═════ Text passage

EXHIBIT 10.13
EMPLOYMENT AGREEMENT
EMPLOYMENT AGREEMENT (the "AGREEMENT"), dated as of the 27th day of
March, 2000, by and between XxxXxxxx.xxx, Inc. (the "COMPANY") with an address
at Xxx Xxxx Xxxxxxx Xxxxxxxxx, Xxxxx 000, Xx. Xxxxxxxxxx, Xxxxxxx 00000 and
Xxxxxxx X. Xxxx ("XXXX") residing at 0000 X.X. 000xx Xxxxxx Xx. Xxxxxxxxxx,
Xxxxxxx 00000.
WHEREAS, Sass and the Company have agreed that Sass shall render
services to the Company in the capacity of Executive Vice-President pursuant to
the terms of this Agreement.
NOW THEREFORE, in consideration of the premises and of the mutual
agreements herein set forth, the parties hereto have agreed and do hereby
mutually agree as follows:
1. EMPLOYMENT TERM: The term of this Agreement shall commence on the
date hereof and shall expire two years thereafter (the "EMPLOYMENT PERIOD")

══════════

Actions to take =
(a) Answer these questions using the employment agreement, one answer per line, marked to match:
(i) On what date is the agreement dated?
(ii) In what capacity will Sass render services to the Company?
(iii) When does the employment term expire?
(b) Reproduce the employment agreement starting with "EXHIBIT 10.13" and going on through "of this Agreement.", substituting "Chief Operating Officer" for "Executive Vice-President".
(c) Pick up the employment agreement from its final line and continue the text.

═════ Record extracts

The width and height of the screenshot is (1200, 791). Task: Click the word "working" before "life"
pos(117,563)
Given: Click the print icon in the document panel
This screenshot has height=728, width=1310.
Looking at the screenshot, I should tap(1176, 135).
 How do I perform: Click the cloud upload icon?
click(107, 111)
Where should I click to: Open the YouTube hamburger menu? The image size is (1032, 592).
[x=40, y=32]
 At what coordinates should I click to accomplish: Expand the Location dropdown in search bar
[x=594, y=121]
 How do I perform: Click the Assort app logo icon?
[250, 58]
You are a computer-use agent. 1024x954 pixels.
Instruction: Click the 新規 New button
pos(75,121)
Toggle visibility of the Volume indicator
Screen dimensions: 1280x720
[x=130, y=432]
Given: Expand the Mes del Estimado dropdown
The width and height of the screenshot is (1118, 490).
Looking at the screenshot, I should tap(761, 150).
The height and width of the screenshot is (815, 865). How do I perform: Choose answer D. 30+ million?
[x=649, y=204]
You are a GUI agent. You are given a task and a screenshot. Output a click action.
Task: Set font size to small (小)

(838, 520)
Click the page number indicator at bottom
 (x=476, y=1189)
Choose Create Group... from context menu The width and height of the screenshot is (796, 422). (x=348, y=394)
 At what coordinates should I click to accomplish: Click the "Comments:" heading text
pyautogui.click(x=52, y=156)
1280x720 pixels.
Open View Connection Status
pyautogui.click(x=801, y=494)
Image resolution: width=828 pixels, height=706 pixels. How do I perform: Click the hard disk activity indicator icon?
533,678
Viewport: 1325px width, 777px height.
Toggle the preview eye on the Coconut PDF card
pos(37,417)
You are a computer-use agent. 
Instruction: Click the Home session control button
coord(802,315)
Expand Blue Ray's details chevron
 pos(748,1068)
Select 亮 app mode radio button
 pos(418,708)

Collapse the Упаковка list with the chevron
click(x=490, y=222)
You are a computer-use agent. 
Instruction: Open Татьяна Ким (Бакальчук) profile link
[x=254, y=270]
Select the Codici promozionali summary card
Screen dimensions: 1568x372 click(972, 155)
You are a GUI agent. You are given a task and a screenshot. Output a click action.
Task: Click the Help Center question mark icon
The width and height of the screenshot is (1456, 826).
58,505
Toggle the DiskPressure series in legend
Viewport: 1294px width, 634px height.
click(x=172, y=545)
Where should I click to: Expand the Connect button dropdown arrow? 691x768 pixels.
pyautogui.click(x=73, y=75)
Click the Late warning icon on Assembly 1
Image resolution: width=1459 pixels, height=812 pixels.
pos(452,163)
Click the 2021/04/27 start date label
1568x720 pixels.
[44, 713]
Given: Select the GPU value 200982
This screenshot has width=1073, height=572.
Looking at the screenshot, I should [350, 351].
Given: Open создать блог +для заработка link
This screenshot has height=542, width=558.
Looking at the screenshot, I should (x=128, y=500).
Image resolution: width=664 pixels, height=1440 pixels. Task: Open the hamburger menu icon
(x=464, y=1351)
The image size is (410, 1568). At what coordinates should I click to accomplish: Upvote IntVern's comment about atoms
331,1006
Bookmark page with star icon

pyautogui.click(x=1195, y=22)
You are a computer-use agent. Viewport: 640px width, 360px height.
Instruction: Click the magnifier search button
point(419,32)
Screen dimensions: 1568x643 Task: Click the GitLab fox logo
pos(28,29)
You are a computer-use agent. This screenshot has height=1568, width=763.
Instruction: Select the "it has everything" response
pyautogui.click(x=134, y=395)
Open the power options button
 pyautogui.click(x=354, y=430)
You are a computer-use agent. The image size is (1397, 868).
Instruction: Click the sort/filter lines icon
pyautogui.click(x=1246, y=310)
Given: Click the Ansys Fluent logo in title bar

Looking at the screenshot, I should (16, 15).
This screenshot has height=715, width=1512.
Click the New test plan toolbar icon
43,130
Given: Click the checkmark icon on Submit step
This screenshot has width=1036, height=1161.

══════════

Answers by item number =
(a)
(i) The 27th day of March, 2000.
(ii) Executive Vice-President.
(iii) Two years after the date of the agreement.

(b)
EXHIBIT 10.13
EMPLOYMENT AGREEMENT
EMPLOYMENT AGREEMENT (the "AGREEMENT"), dated as of the 27th day of
March, 2000, by and between XxxXxxxx.xxx, Inc. (the "COMPANY") with an address
at Xxx Xxxx Xxxxxxx Xxxxxxxxx, Xxxxx 000, Xx. Xxxxxxxxxx, Xxxxxxx 00000 and
Xxxxxxx X. Xxxx ("XXXX") residing at 0000 X.X. 000xx Xxxxxx Xx. Xxxxxxxxxx,
Xxxxxxx 00000.
WHEREAS, Sass and the Company have agreed that Sass shall render
services to the Company in the capacity of Chief Operating Officer pursuant to
the terms of this Agreement.

(c)
subject to the provisions of Section 5, however, the Employment Period shall
automatically be extended for an additional year unless, within 30 days prior to
the end or the initial Employment Period and on each anniversary date
thereafter, Sass or the Company shall deliver to the other, written notice of
their intent not to renew this Agreement. In the event Xxxxx Xxxxxxxxxx'x
Employment Agreement dated March 27, 2000 is extended, then this Agreement shall
be extended for the same term.
2. DUTIES OF EXECUTIVE: Sass shall serve as Executive Vice-President of
the Company and shall be required to perform such duties as may from time to
time be required by the Board of Directors of the Company. Sass hereby agrees
that, during the term of his employment hereunder, he shall devote such time as
is reasonably necessary to perform his
duties pursuant to the terms of this Agreement. The Company agrees to indemnify
Sass as an officer of the Company to the fullest extent permitted by law.
3. COMPENSATION:
(a) As compensation for his services hereunder, the Company shall
pay Sass, during the Employment Period, a base salary ("BASE SALARY") payable as
follows:
(i) Two Hundred Fifty Thousand Dollars ($250,000.00) for
the first year;
(ii) Three Hundred Thousand Dollars ($300,000.00) for the
second year;
The foregoing compensation shall be payable in installments
according to the Company's regular payroll practices and subject to such
deductions as may be required by law.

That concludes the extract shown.